### Material supplied ###

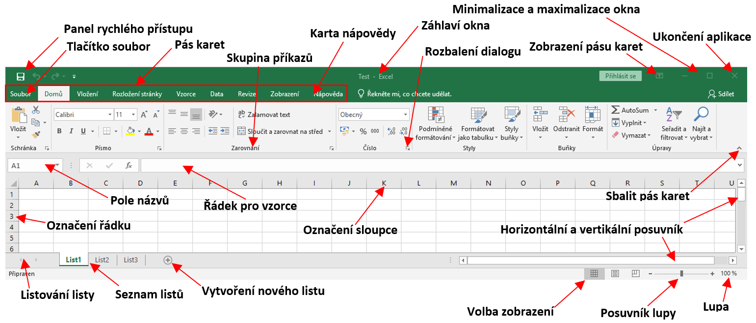Open the Revize ribbon tab
Viewport: 756px width, 323px height.
[x=246, y=93]
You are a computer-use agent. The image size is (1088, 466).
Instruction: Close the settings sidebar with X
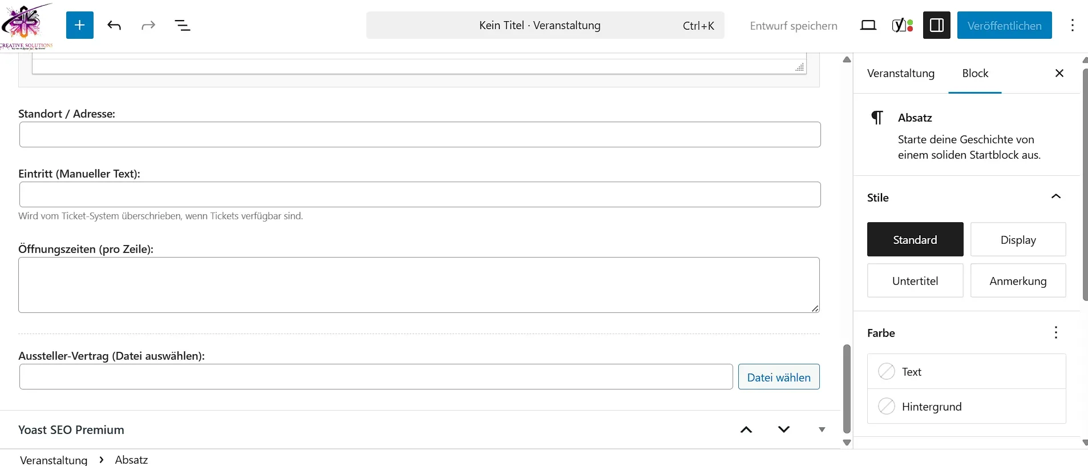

###

From the line that contains "You are a computer-use" to the final line of the material, write out each line exactly. Pictures stay out.

You are a computer-use agent. The image size is (1088, 466).
Instruction: Close the settings sidebar with X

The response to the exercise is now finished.